[第13話] “復活”への大きな一歩!
10月13日。
今日は検診日。
予定では「OK」が出るはずの日だ。
仮に「OK」が出なかった場合、さらに2週間も様子を見ることになる。
診察室に呼ばれる。
こっちだけではない。
コウタにも緊張が走る。
硬い表情のままレントゲン室へと入り撮影。
しばし待たされる。
そしていよいよ“最後となるはず”のレントゲンチェック。
診断室に入ると、先生のパソコンの画面に写真が映し出されていた。
「うん、どこが折れたか分からないくらいキレイに治ってるネ!」
コウタの顔に笑顔が戻る。
「野球はやっていいですか?」
「もちろん思い切りやっていいよ!」
事故から53日目。
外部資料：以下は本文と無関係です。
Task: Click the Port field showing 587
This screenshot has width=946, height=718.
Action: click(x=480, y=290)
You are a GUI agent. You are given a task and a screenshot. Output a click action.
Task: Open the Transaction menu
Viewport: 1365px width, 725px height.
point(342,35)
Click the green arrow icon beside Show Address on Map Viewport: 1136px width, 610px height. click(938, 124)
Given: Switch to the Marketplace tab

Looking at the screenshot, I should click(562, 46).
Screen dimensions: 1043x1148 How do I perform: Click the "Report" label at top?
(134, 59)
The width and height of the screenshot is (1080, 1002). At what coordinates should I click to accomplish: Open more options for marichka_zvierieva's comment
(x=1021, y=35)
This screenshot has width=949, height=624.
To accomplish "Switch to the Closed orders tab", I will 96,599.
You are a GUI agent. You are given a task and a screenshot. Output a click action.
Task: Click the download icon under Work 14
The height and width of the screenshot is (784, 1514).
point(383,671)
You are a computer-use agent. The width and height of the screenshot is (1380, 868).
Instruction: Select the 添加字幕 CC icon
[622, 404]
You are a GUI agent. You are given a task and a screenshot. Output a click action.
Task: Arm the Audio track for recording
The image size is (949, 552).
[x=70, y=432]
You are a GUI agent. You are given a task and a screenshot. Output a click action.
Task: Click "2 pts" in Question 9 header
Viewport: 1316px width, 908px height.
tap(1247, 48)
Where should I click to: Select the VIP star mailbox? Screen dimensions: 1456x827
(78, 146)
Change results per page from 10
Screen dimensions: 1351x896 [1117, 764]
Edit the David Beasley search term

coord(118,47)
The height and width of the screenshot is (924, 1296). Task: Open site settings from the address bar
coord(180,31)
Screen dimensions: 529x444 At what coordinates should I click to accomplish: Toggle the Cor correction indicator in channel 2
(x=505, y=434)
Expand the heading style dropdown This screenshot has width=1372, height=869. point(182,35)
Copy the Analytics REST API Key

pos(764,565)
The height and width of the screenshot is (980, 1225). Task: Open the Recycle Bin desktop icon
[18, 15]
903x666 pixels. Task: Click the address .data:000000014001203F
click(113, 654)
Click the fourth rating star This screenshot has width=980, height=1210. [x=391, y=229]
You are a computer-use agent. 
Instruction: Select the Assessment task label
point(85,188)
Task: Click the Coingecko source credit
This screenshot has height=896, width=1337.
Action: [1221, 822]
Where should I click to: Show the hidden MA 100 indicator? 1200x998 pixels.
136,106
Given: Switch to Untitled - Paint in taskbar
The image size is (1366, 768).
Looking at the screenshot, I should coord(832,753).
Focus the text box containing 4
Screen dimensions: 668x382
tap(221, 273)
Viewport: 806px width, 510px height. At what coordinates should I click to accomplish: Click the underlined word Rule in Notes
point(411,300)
待望の「OK」が出た!
しかし大変なのはこれから。
なにせ両腕ギブスだったため、両腕とも“メッキリ”細くなっている。
以前のようにバットを振ったりできないだろうし、ボールを強く投げることもできないだろう。長距離を走る体力もなくなっているだろう。
すごろくでいうところの“振り出しに戻る”だ。
そして一番の気がかりは“心の問題”。
常にやる気を持って野球に取り組んできたが、怪我をしている間に“張り詰めて”いたモノが切れてしまっている可能性がある。物事は“いやいや”取り組んでも上達はしない。
再び“前向き”に取り組んでいく必要があるはず。
果たしてコウタは大丈夫だろうか?
こればかりは親はどうすることもできない。
コウタ自身が乗り越えなければならない問題だ。
“試練はそれを乗り越えられる人にしか降りかからない”
コウタが試されるのはこれから。
それでもこの日の診断結果は、復活に向けた大きな一歩になったはず。
再びグランドに立つ日まで見守り続けたい。
コウタが頑張ることを信じて。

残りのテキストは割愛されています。